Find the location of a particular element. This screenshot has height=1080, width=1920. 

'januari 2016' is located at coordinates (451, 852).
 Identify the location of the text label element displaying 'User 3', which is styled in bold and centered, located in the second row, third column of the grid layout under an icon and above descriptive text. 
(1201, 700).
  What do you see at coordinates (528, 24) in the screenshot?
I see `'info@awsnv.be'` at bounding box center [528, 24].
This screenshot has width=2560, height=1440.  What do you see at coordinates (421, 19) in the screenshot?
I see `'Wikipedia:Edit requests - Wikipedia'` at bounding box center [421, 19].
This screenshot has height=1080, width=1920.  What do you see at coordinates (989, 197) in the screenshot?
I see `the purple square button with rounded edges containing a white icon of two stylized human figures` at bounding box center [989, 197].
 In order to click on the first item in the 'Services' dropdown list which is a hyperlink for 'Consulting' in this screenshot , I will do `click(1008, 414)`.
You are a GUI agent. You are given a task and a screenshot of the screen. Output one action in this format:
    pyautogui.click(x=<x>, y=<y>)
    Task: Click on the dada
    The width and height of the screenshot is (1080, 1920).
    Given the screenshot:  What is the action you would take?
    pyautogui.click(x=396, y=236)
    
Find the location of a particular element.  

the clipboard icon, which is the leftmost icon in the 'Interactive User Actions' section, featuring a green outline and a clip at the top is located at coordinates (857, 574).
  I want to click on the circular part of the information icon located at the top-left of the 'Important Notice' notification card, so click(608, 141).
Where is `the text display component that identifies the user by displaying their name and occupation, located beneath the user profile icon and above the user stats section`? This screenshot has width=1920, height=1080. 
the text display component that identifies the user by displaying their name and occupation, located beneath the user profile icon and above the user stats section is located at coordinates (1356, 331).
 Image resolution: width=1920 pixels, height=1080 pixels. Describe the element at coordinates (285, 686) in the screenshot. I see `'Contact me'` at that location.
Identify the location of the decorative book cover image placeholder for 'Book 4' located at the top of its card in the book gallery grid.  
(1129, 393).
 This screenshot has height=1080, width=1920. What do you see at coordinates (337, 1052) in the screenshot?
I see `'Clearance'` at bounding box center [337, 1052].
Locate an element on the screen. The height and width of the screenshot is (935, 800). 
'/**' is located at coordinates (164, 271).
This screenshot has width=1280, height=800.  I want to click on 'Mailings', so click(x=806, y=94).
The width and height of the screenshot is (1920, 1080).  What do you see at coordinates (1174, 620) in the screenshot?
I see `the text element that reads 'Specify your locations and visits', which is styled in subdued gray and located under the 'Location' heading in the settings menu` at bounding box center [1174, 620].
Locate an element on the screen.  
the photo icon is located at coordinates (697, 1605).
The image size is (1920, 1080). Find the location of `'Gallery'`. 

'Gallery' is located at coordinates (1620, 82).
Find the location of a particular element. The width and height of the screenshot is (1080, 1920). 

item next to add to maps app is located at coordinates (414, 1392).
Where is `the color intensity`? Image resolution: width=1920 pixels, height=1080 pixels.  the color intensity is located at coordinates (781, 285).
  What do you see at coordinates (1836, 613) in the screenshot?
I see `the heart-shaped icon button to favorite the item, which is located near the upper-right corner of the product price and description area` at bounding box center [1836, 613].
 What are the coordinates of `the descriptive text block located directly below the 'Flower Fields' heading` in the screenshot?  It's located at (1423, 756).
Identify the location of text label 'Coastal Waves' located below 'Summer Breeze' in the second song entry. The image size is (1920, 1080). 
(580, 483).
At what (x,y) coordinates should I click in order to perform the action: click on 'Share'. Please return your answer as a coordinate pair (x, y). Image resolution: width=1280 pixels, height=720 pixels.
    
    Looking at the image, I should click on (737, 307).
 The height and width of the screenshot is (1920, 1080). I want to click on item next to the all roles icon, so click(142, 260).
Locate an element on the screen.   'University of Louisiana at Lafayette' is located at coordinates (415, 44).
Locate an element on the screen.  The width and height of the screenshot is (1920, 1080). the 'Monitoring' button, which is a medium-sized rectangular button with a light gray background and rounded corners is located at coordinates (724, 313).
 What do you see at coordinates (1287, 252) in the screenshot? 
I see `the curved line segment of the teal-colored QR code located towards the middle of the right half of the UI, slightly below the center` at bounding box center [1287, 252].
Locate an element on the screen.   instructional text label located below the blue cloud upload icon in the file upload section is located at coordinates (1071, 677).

_WRITTEN INSTRUCTION_
Format every line of the items above as a Markdown table with two columns, No. and Content. Number the rows in order and leave out blank lines.

_EXERCISE OUTPUT_
| No. | Content |
|---|---|
| 1 | Find the location of a particular element. This screenshot has height=1080, width=1920.  |
| 2 | 'januari 2016' is located at coordinates (451, 852). |
| 3 |  Identify the location of the text label element displaying 'User 3', which is styled in bold and centered, located in the second row, third column of the grid layout under an icon and above descriptive text.  |
| 4 | (1201, 700). |
| 5 |   What do you see at coordinates (528, 24) in the screenshot? |
| 6 | I see `'info@awsnv.be'` at bounding box center [528, 24]. |
| 7 | This screenshot has width=2560, height=1440.  What do you see at coordinates (421, 19) in the screenshot? |
| 8 | I see `'Wikipedia:Edit requests - Wikipedia'` at bounding box center [421, 19]. |
| 9 | This screenshot has height=1080, width=1920.  What do you see at coordinates (989, 197) in the screenshot? |
| 10 | I see `the purple square button with rounded edges containing a white icon of two stylized human figures` at bounding box center [989, 197]. |
| 11 |  In order to click on the first item in the 'Services' dropdown list which is a hyperlink for 'Consulting' in this screenshot , I will do `click(1008, 414)`. |
| 12 | You are a GUI agent. You are given a task and a screenshot of the screen. Output one action in this format: |
| 13 |     pyautogui.click(x=<x>, y=<y>) |
| 14 |     Task: Click on the dada |
| 15 |     The width and height of the screenshot is (1080, 1920). |
| 16 |     Given the screenshot:  What is the action you would take? |
| 17 |     pyautogui.click(x=396, y=236) |
| 18 | Find the location of a particular element.   |
| 19 | the clipboard icon, which is the leftmost icon in the 'Interactive User Actions' section, featuring a green outline and a clip at the top is located at coordinates (857, 574). |
| 20 |   I want to click on the circular part of the information icon located at the top-left of the 'Important Notice' notification card, so click(608, 141). |
| 21 | Where is `the text display component that identifies the user by displaying their name and occupation, located beneath the user profile icon and above the user stats section`? This screenshot has width=1920, height=1080.  |
| 22 | the text display component that identifies the user by displaying their name and occupation, located beneath the user profile icon and above the user stats section is located at coordinates (1356, 331). |
| 23 |  Image resolution: width=1920 pixels, height=1080 pixels. Describe the element at coordinates (285, 686) in the screenshot. I see `'Contact me'` at that location. |
| 24 | Identify the location of the decorative book cover image placeholder for 'Book 4' located at the top of its card in the book gallery grid.   |
| 25 | (1129, 393). |
| 26 |  This screenshot has height=1080, width=1920. What do you see at coordinates (337, 1052) in the screenshot? |
| 27 | I see `'Clearance'` at bounding box center [337, 1052]. |
| 28 | Locate an element on the screen. The height and width of the screenshot is (935, 800).  |
| 29 | '/**' is located at coordinates (164, 271). |
| 30 | This screenshot has width=1280, height=800.  I want to click on 'Mailings', so click(x=806, y=94). |
| 31 | The width and height of the screenshot is (1920, 1080).  What do you see at coordinates (1174, 620) in the screenshot? |
| 32 | I see `the text element that reads 'Specify your locations and visits', which is styled in subdued gray and located under the 'Location' heading in the settings menu` at bounding box center [1174, 620]. |
| 33 | Locate an element on the screen.   |
| 34 | the photo icon is located at coordinates (697, 1605). |
| 35 | The image size is (1920, 1080). Find the location of `'Gallery'`.  |
| 36 | 'Gallery' is located at coordinates (1620, 82). |
| 37 | Find the location of a particular element. The width and height of the screenshot is (1080, 1920).  |
| 38 | item next to add to maps app is located at coordinates (414, 1392). |
| 39 | Where is `the color intensity`? Image resolution: width=1920 pixels, height=1080 pixels.  the color intensity is located at coordinates (781, 285). |
| 40 |   What do you see at coordinates (1836, 613) in the screenshot? |
| 41 | I see `the heart-shaped icon button to favorite the item, which is located near the upper-right corner of the product price and description area` at bounding box center [1836, 613]. |
| 42 |  What are the coordinates of `the descriptive text block located directly below the 'Flower Fields' heading` in the screenshot?  It's located at (1423, 756). |
| 43 | Identify the location of text label 'Coastal Waves' located below 'Summer Breeze' in the second song entry. The image size is (1920, 1080).  |
| 44 | (580, 483). |
| 45 | At what (x,y) coordinates should I click in order to perform the action: click on 'Share'. Please return your answer as a coordinate pair (x, y). Image resolution: width=1280 pixels, height=720 pixels. |
| 46 |     Looking at the image, I should click on (737, 307). |
| 47 |  The height and width of the screenshot is (1920, 1080). I want to click on item next to the all roles icon, so click(142, 260). |
| 48 | Locate an element on the screen.   'University of Louisiana at Lafayette' is located at coordinates (415, 44). |
| 49 | Locate an element on the screen.  The width and height of the screenshot is (1920, 1080). the 'Monitoring' button, which is a medium-sized rectangular button with a light gray background and rounded corners is located at coordinates (724, 313). |
| 50 |  What do you see at coordinates (1287, 252) in the screenshot?  |
| 51 | I see `the curved line segment of the teal-colored QR code located towards the middle of the right half of the UI, slightly below the center` at bounding box center [1287, 252]. |
| 52 | Locate an element on the screen.   instructional text label located below the blue cloud upload icon in the file upload section is located at coordinates (1071, 677). |